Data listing
----------
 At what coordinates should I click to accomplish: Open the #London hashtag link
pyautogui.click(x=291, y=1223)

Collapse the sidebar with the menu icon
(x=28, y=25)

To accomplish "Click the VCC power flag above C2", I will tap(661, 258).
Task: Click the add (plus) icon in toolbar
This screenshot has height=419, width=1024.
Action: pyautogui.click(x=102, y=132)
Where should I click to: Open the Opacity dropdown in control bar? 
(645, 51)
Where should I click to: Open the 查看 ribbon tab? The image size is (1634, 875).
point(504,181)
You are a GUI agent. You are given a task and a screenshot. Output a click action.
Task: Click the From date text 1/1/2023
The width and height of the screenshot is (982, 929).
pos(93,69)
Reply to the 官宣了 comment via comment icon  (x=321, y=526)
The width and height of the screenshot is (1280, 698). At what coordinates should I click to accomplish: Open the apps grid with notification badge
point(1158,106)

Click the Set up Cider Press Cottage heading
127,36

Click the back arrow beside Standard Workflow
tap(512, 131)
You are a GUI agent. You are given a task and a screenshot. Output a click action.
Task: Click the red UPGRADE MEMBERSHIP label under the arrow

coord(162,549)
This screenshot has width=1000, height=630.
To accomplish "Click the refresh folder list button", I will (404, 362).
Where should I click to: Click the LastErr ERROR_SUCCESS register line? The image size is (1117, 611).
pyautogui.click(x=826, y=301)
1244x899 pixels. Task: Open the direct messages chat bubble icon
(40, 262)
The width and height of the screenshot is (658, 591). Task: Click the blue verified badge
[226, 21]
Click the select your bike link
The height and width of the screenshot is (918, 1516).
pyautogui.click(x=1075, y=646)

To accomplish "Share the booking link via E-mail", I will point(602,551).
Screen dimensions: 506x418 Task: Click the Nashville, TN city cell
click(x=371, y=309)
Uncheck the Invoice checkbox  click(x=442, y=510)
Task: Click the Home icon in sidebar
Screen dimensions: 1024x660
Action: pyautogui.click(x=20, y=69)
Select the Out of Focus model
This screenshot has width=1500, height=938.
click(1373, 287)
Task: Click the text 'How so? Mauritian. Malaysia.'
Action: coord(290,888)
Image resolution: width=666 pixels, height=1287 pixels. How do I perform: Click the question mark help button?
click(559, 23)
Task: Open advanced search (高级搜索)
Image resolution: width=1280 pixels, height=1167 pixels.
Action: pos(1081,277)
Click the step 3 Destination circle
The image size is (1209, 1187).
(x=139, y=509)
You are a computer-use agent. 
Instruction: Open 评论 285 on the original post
----------
* STATED EXERCISE: Write out the lines of the records word for word, from the line containing "Where should I click to: Click" through the line containing "pyautogui.click(x=1075, y=646)", including both of those lines.

* SOLUTION TO THE PROBLEM:
Where should I click to: Click the LastErr ERROR_SUCCESS register line? The image size is (1117, 611).
pyautogui.click(x=826, y=301)
1244x899 pixels. Task: Open the direct messages chat bubble icon
(40, 262)
The width and height of the screenshot is (658, 591). Task: Click the blue verified badge
[226, 21]
Click the select your bike link
The height and width of the screenshot is (918, 1516).
pyautogui.click(x=1075, y=646)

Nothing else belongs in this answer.